### [DOCUMENT EXCERPT]
Begin

1996 - Nina Levy suspended 170 small, multicoloured bead-like heads from the gnarled branches of two Australian tea trees in the centre of MCA's garden. The heads were linked together like chains, their vivid colours glowing from within as they captured the light of sunset. (infantile tree ornaments)

1996 - At the exhibition in the Kunsthalle Bern, Gregor Schneider installed a new wall in front of an existing museum wall. The new wall was an exact replica of the exisiting wall and therefore was almost invisible as an artwork. But it was present anyway.

1996 - Helen Mayer Harrison & Newton Harrison planted a meadow on the roof of the BRD gallery in Bonn. In 1997 they distributed the hay from the roof over a 4000 sq. meter area in a public park. The goal is to re-introduce more than 100 species of grasses and weeds into the (usually mono-cultural) green areas of the city. (Future garden, Part 1)

1997 - Mauricio Cattelan made a human-like figure, made out of rubber, dressed in a suit (jacket and trousers), with the feet in a block of cement (the famous "cement shoes") - done in the best gangster tradition. The body - or, better said - the "corpse", was sunk in a shallow part of the lake, so that it was visible from the surface. The work has a certain peculiar charm: that of bell towers, small villages, and monsters occupying a lake, all of which for various reasons, have become the stuff of which legends are made. (Out of the blue)

End

### [DATA IN THIS EXERCISE]
Begin

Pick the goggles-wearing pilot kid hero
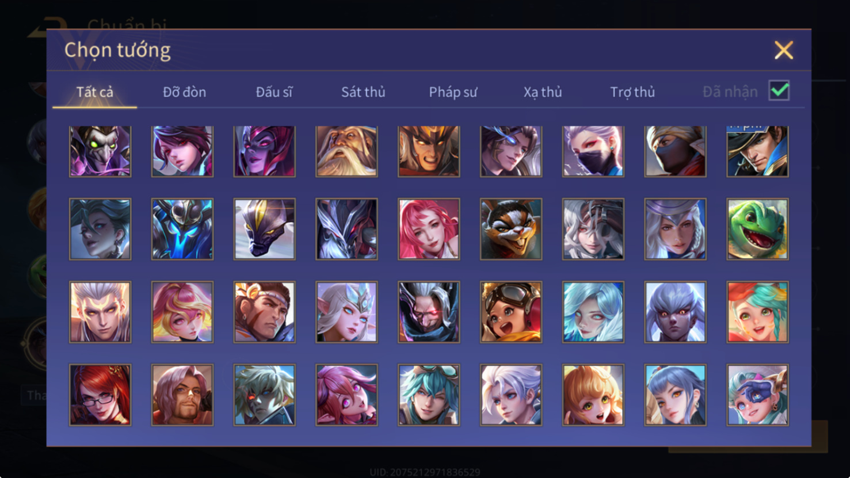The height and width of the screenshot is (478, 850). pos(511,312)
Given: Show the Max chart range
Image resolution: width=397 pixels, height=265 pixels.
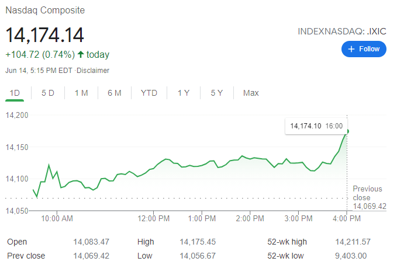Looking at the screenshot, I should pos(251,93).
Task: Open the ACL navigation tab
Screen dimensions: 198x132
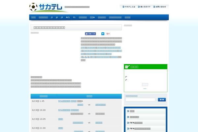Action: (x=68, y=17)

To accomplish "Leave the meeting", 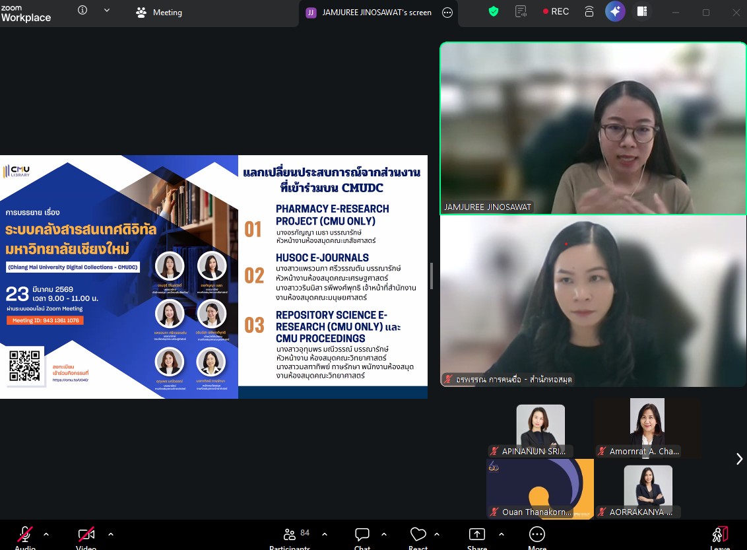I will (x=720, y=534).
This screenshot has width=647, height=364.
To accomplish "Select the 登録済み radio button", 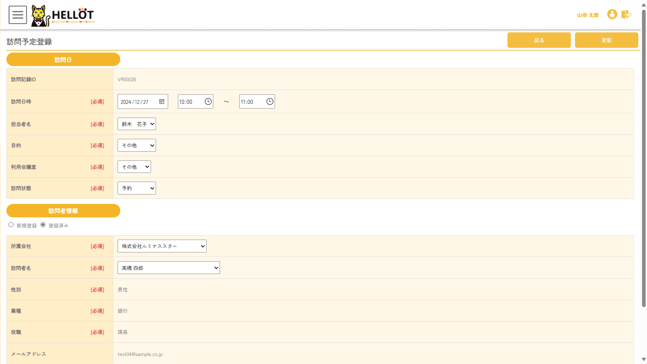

End
Begin

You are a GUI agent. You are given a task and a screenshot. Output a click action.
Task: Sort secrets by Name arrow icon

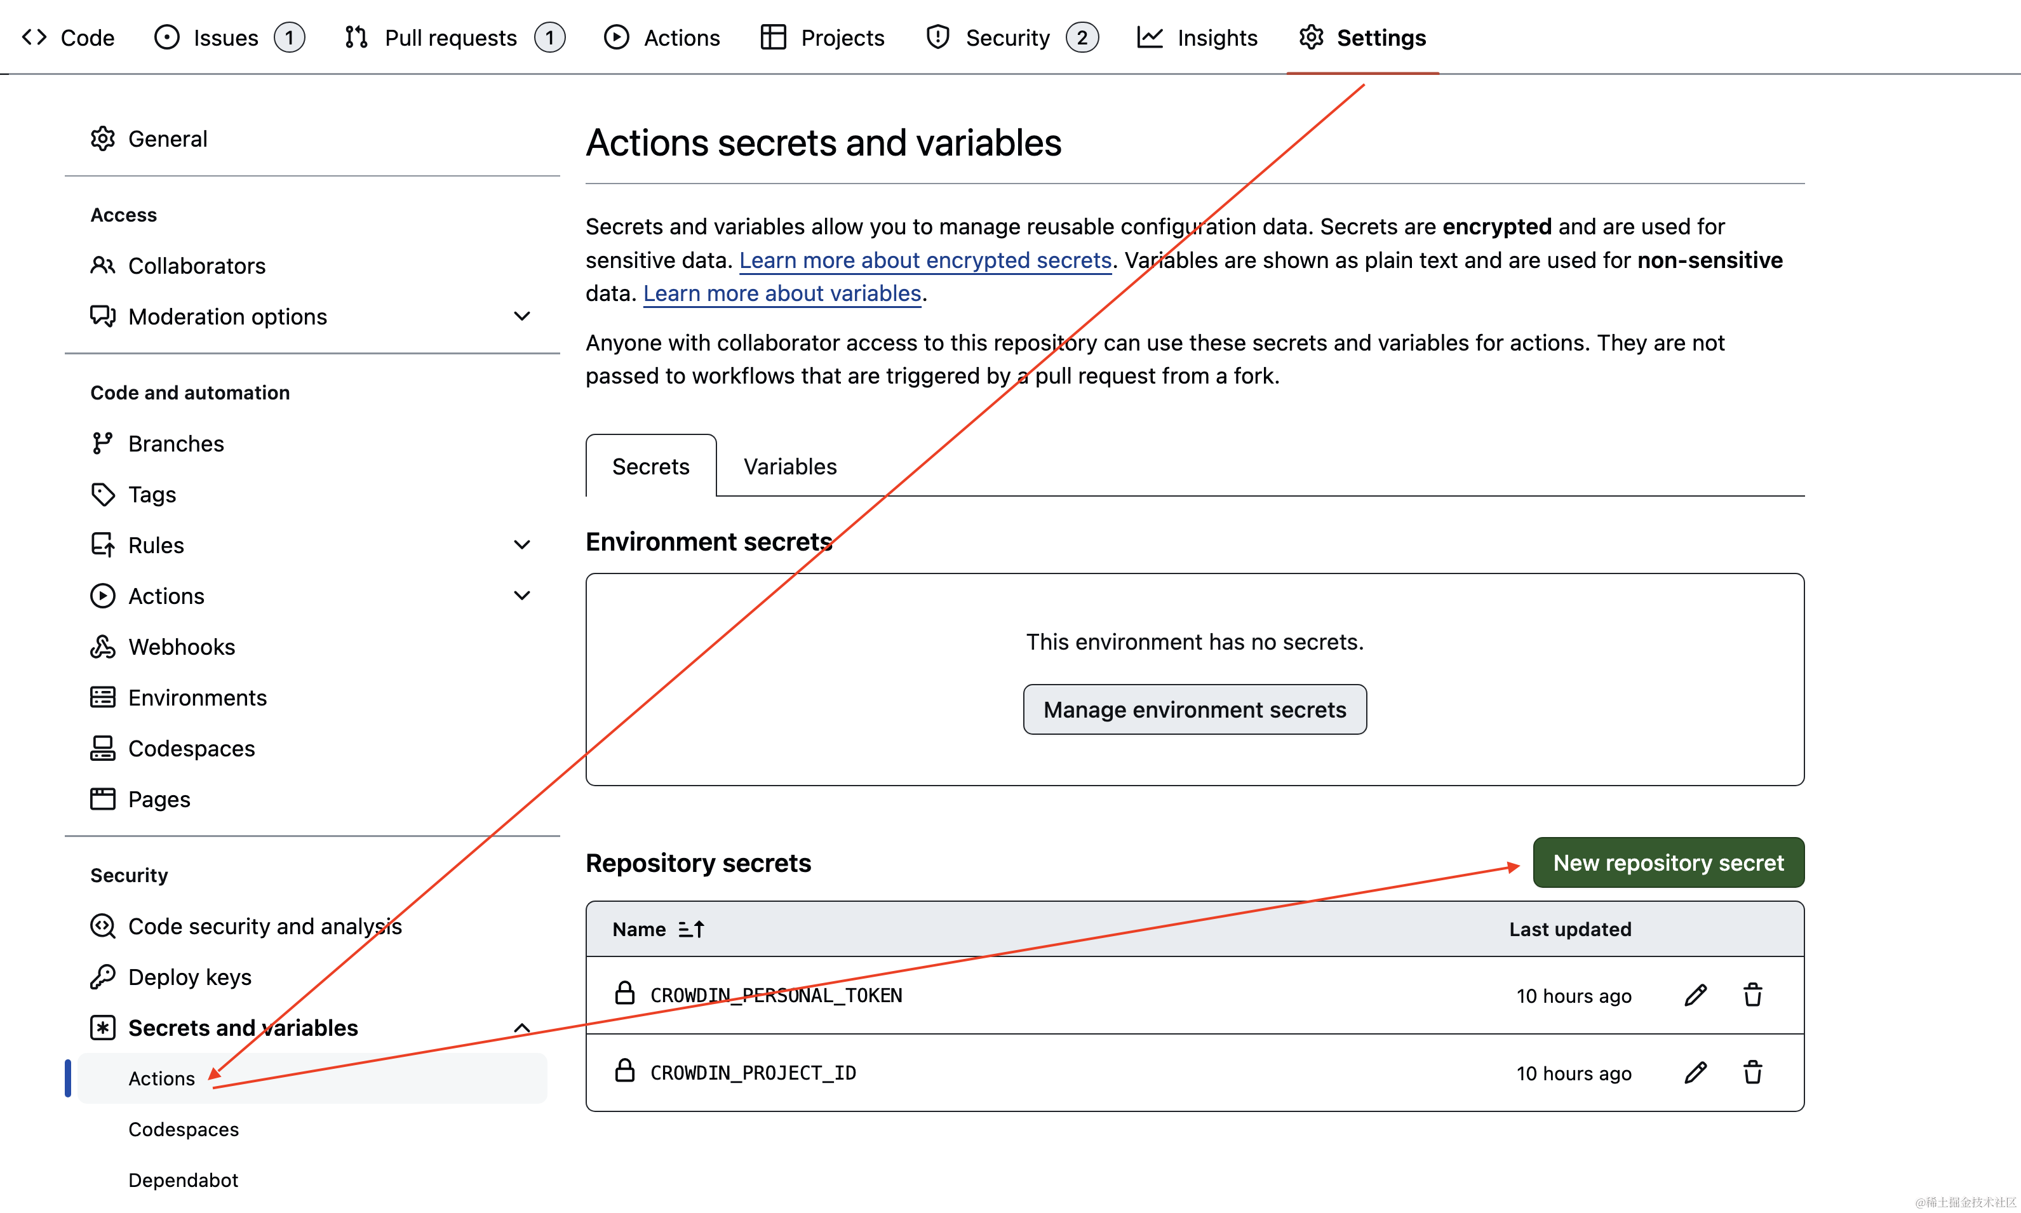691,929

End
Begin

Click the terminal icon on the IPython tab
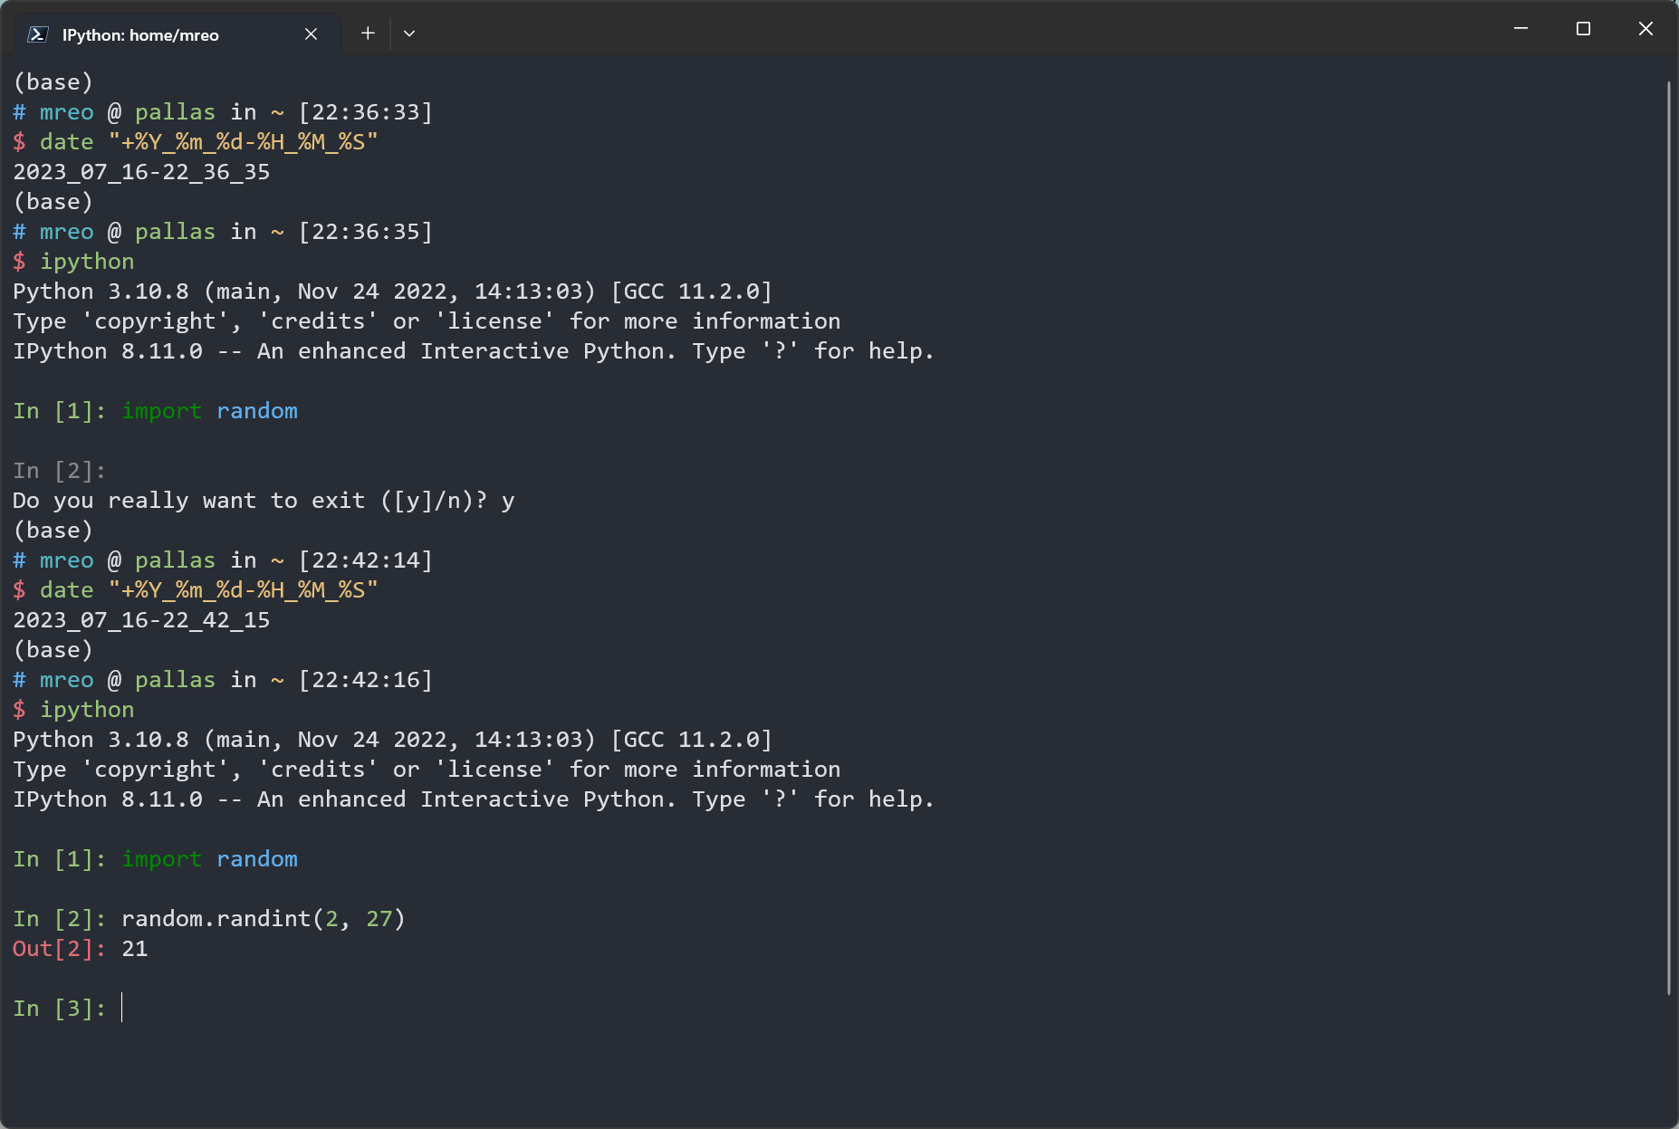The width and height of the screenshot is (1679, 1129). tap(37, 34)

End

### [WRITTEN TASKS]
1. Reproduce the text on art installations in full, word for word.
2. Revise the entries starting at the line containing "This screenshot has width=647, height=364." and ending at the line containing "the 登録済み radio", replacing "Select" with "Choose" and keeping everything else unchanged. Return only those lines, without the pictures.
The text on art installations and the entries are unrelated to each other.

### [TASK-BY-TASK OUTPUTS]
1.
1996 - Nina Levy suspended 170 small, multicoloured bead-like heads from the gnarled branches of two Australian tea trees in the centre of MCA's garden. The heads were linked together like chains, their vivid colours glowing from within as they captured the light of sunset. (infantile tree ornaments)

1996 - At the exhibition in the Kunsthalle Bern, Gregor Schneider installed a new wall in front of an existing museum wall. The new wall was an exact replica of the exisiting wall and therefore was almost invisible as an artwork. But it was present anyway.

1996 - Helen Mayer Harrison & Newton Harrison planted a meadow on the roof of the BRD gallery in Bonn. In 1997 they distributed the hay from the roof over a 4000 sq. meter area in a public park. The goal is to re-introduce more than 100 species of grasses and weeds into the (usually mono-cultural) green areas of the city. (Future garden, Part 1)

1997 - Mauricio Cattelan made a human-like figure, made out of rubber, dressed in a suit (jacket and trousers), with the feet in a block of cement (the famous "cement shoes") - done in the best gangster tradition. The body - or, better said - the "corpse", was sunk in a shallow part of the lake, so that it was visible from the surface. The work has a certain peculiar charm: that of bell towers, small villages, and monsters occupying a lake, all of which for various reasons, have become the stuff of which legends are made. (Out of the blue)

2.
This screenshot has width=647, height=364.
To accomplish "Choose the 登録済み radio button", 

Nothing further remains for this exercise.